There’s something special about the holiday season, wouldn’t you say? So, I’m going to give everyone a break from the fussing and drama of the current political culture and discuss something that almost all Americans agree on and participate in: Christmas and Thanksgiving.

One of the beautiful things about this free country is being able to define and shape our own culture. That’s just what happened with Christmas and Thanksgiving.

In many countries, culture is defined government down, but in the United States, culture is defined people up. I’ll explain.

Lincoln declared Thanksgiving a national holiday on 1863 and Grant declared Christmas a national holiday on 1870. But this was not because they wanted to “mandate” a holiday. No, the holidays were already being celebrated throughout the country before they became official federal holidays. Many states held their own versions of Thanksgiving and citizens had adopted their own versions of Christmas.


Notice the timing? Both holidays become national holidays during or directly after the Civil War, one of the darkest moments in American history.

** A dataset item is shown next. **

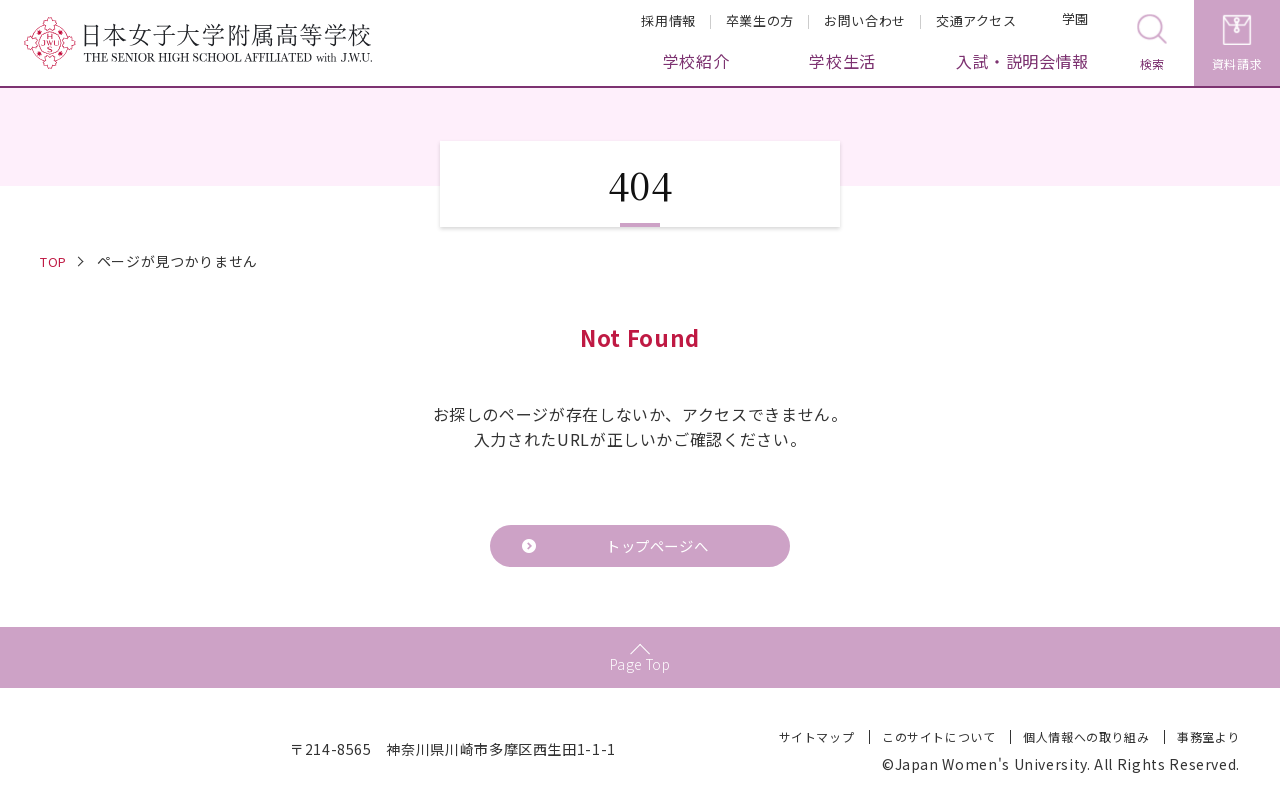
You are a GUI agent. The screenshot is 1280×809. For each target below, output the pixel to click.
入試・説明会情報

So, that means that, directly in the middle of the darkest time in our nation’s history, the government established a day of thanksgiving. Lincoln said:

“It has seemed to me fit and proper that they should be solemnly, reverently, and gratefully acknowledged as with one heart and one voice by the whole American people. I do, therefore, invite my fellow-citizens in every part of the United States, and also those who are at sea and those who are sojourning in foreign lands, to set apart and observe the last Thursday of November next as a Day of Thanksgiving and Praise to our beneficent Father who dwelleth in the heavens. And I recommend to them that, while offering up the ascriptions justly due to Him for such singular deliverances and blessings, they do also, with humble penitence for our national perverseness and disobedience, commend to His tender care all those who have become widows, orphans, mourners, or sufferers in the lamentable civil strife in which we are unavoidably engaged, and fervently implore the interposition of the Almighty hand to heal the wounds of the nation, and to restore it, as soon as may be consistent with the Divine purposes, to the full enjoyment of peace, harmony, tranquility, and union.”

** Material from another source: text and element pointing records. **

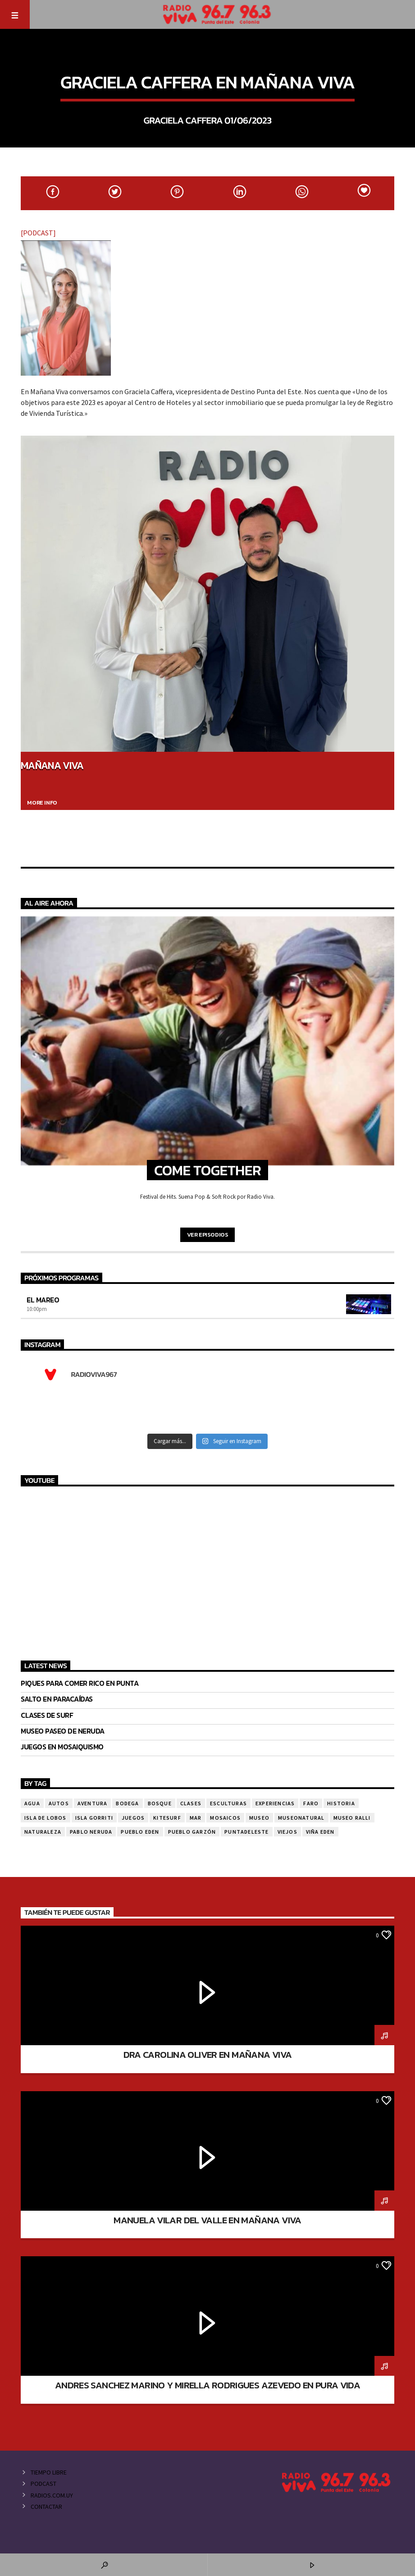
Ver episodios (207, 1234)
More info (42, 802)
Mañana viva (207, 59)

President Grant, who took the president’s reigns a few years later, also wanted to establish a time of peace and unity for the nation. One source describes it this way:

Grant, victorious Union Civil War general, emerged from the war with a passion to reunite the nation. If he had become a practitioner of a ‘hard war’ during the four-year-long conflict, as the war reached its climax he grew into an advocate of a ‘soft peace.’ He demonstrated his belief at the Confederate surrender at Appomattox when he offered Robert E. Lee a magnanimous peace.”


In other words, both Lincoln and Grant saw the establishment of these two holidays as a way to bring the nation together after it was almost irrevocably shattered in two. What a critical message for Americans today.

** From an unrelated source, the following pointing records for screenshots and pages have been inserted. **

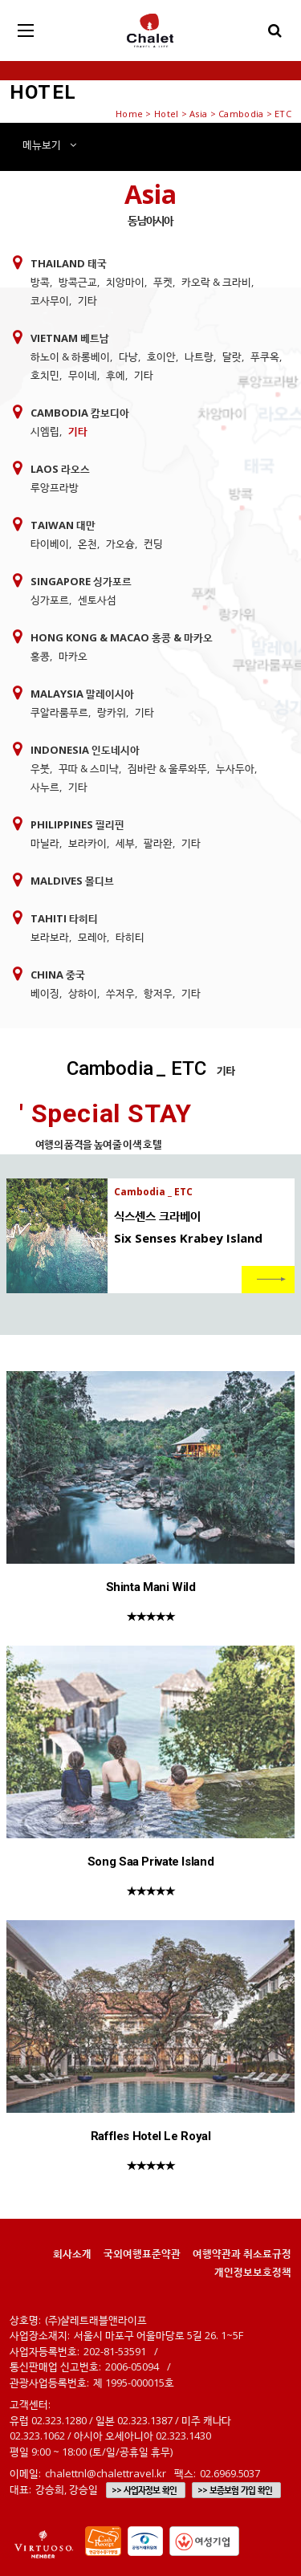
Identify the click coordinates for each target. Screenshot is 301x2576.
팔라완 (158, 843)
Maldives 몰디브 (72, 880)
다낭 (128, 356)
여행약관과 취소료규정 (242, 2253)
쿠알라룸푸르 (59, 712)
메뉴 (49, 144)
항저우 (158, 993)
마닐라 (45, 843)
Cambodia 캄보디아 (80, 412)
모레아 (92, 937)
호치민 (45, 375)
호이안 (161, 356)
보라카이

Think of it. During the holiday season, all Americans are experiencing and participating in something together.

I hope and pray that Americans embrace this Christmas season as they never have before, because if there’s ever been a time for Americans to stop and see each other as human, as worth caring for and knowing, it’s now. We need to all pause for a bit and enjoy this season. Let’s not politicize it.

Like the soldiers in WWI who stopped fighting for day, and laughed, chatted and gave gifts to each other on Christmas, Americans need to do the same. We can wish each other a Merry Christmas, decorate our houses and trees, shop frantically for presents, stock up on amazing food, and wish each other the best. And we should be so thankful we can still do so after all this country has been through.

Let’s enjoy this holiday season like it’s our last.

Because, friends, we never know when it will be our last.